+++ Material for the task

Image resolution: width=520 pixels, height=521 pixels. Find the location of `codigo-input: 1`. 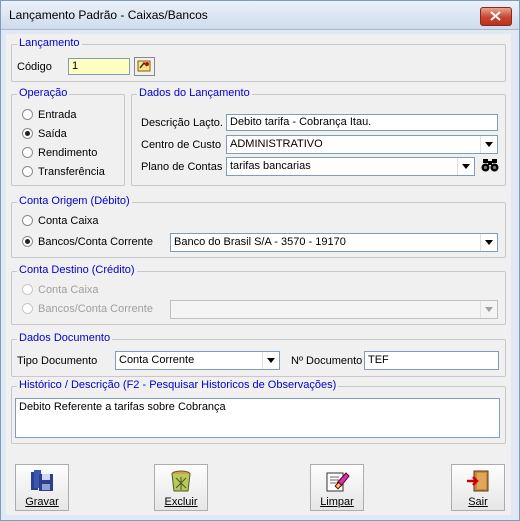

codigo-input: 1 is located at coordinates (99, 66).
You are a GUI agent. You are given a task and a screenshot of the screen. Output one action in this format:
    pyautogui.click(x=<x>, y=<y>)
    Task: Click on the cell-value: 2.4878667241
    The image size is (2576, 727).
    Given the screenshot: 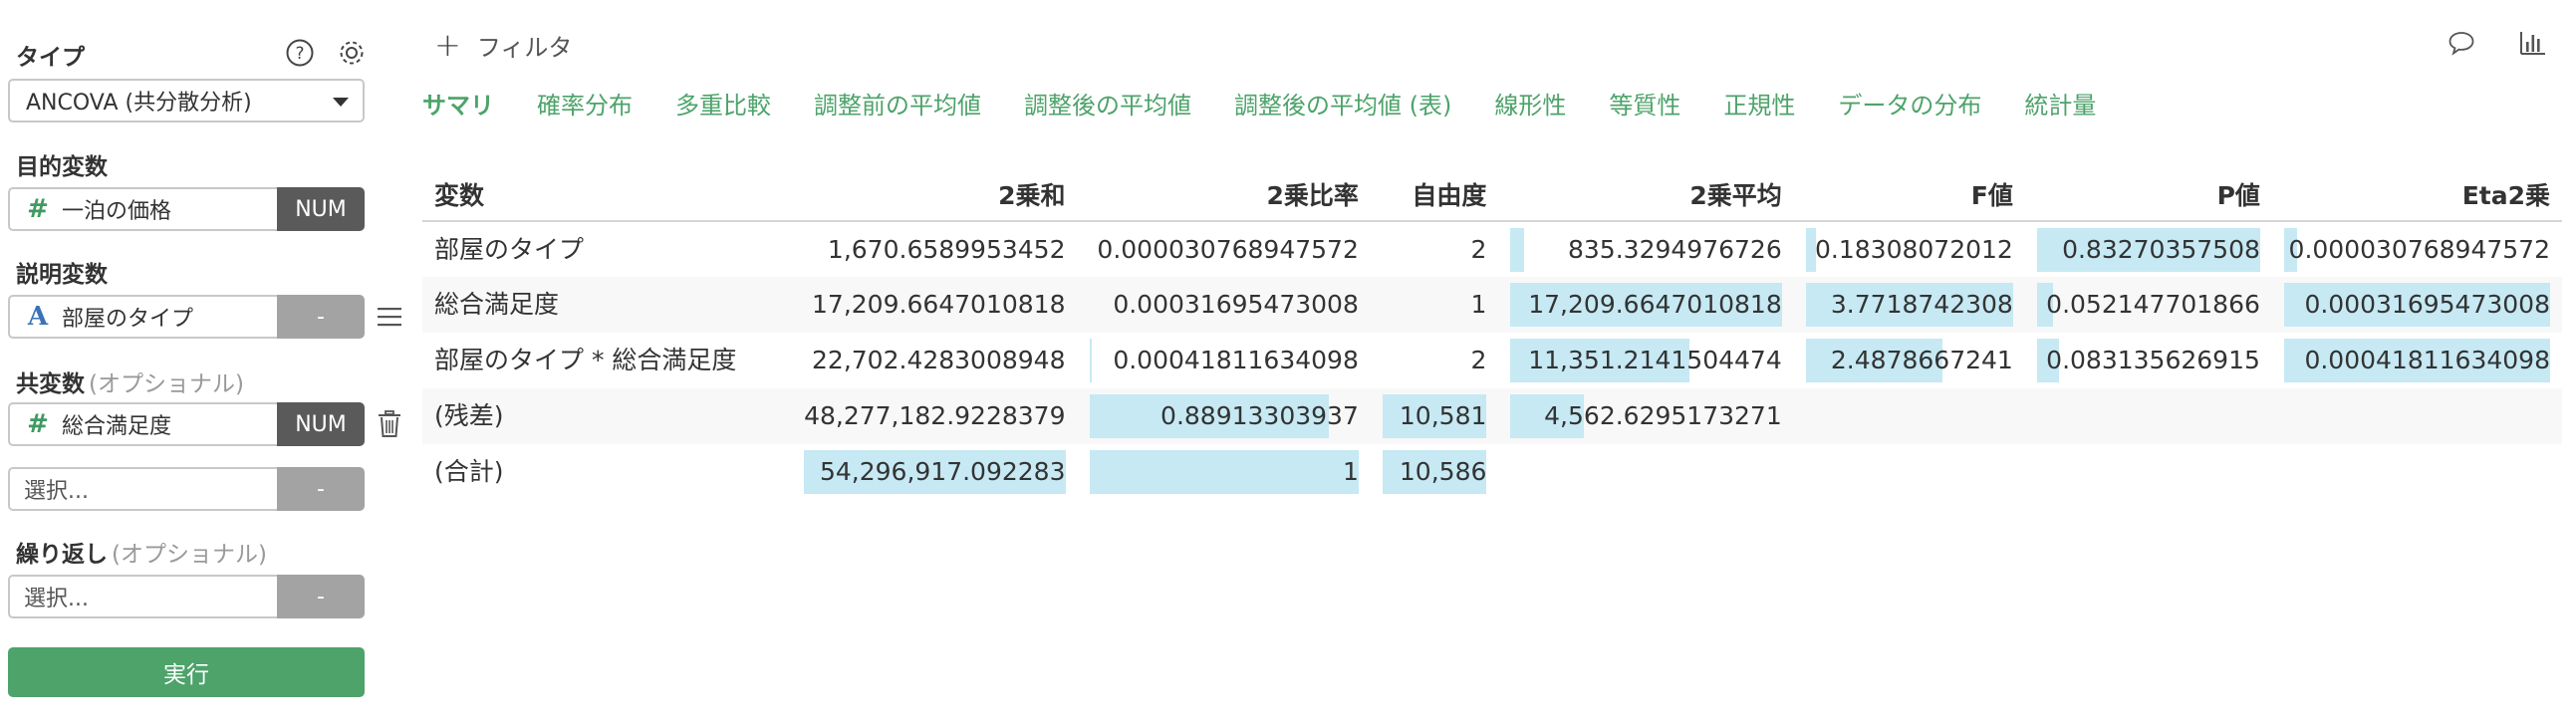 What is the action you would take?
    pyautogui.click(x=1922, y=360)
    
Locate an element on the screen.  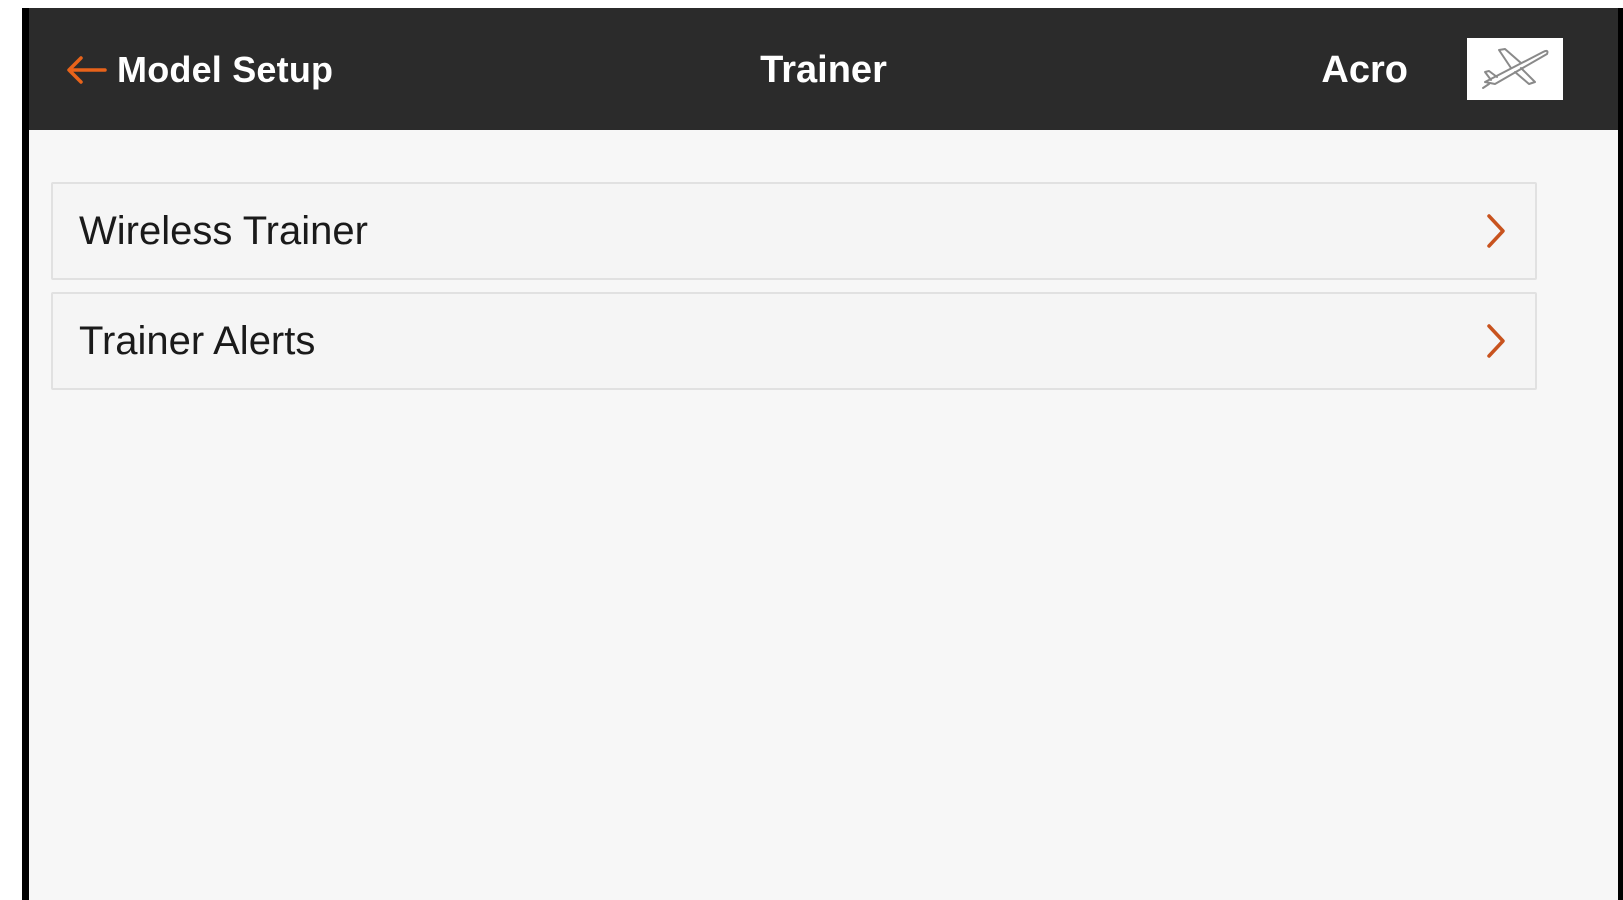
menu-item-label: Trainer Alerts is located at coordinates (198, 341).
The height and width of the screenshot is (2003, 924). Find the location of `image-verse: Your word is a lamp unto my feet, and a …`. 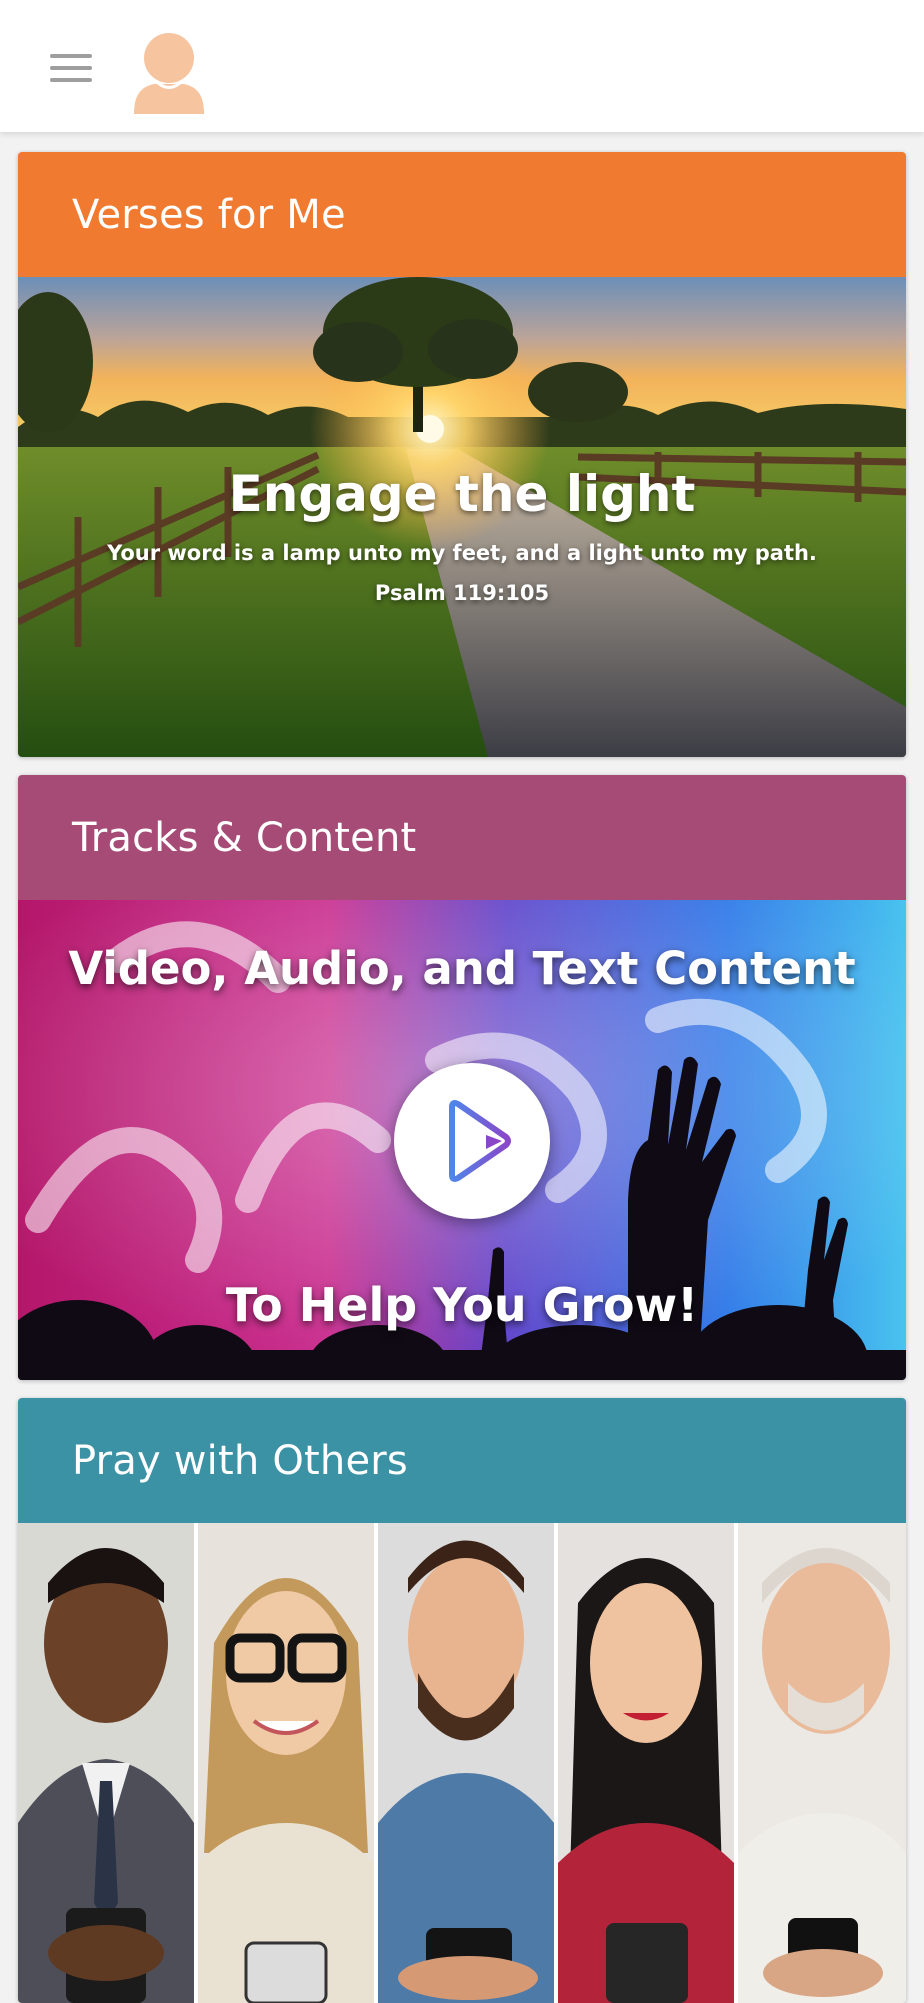

image-verse: Your word is a lamp unto my feet, and a … is located at coordinates (462, 553).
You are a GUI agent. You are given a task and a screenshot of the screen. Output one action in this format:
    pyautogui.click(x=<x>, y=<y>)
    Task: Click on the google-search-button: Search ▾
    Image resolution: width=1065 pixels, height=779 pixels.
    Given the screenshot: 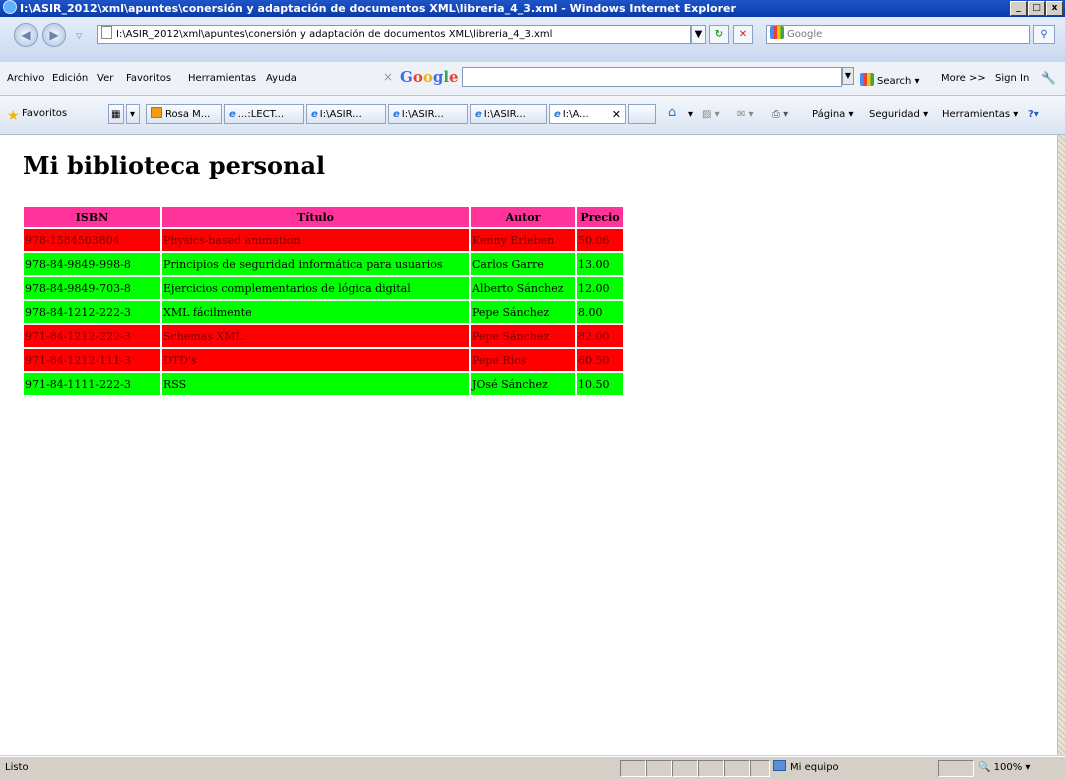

++++++

Task item -> Reproduce the rows above verbatim, from the very first line down to and including the line that contains "codigo-input: 1 is", and leave the pictures out of your copy.

Reply ->
Image resolution: width=520 pixels, height=521 pixels. Find the location of `codigo-input: 1`. 

codigo-input: 1 is located at coordinates (99, 66).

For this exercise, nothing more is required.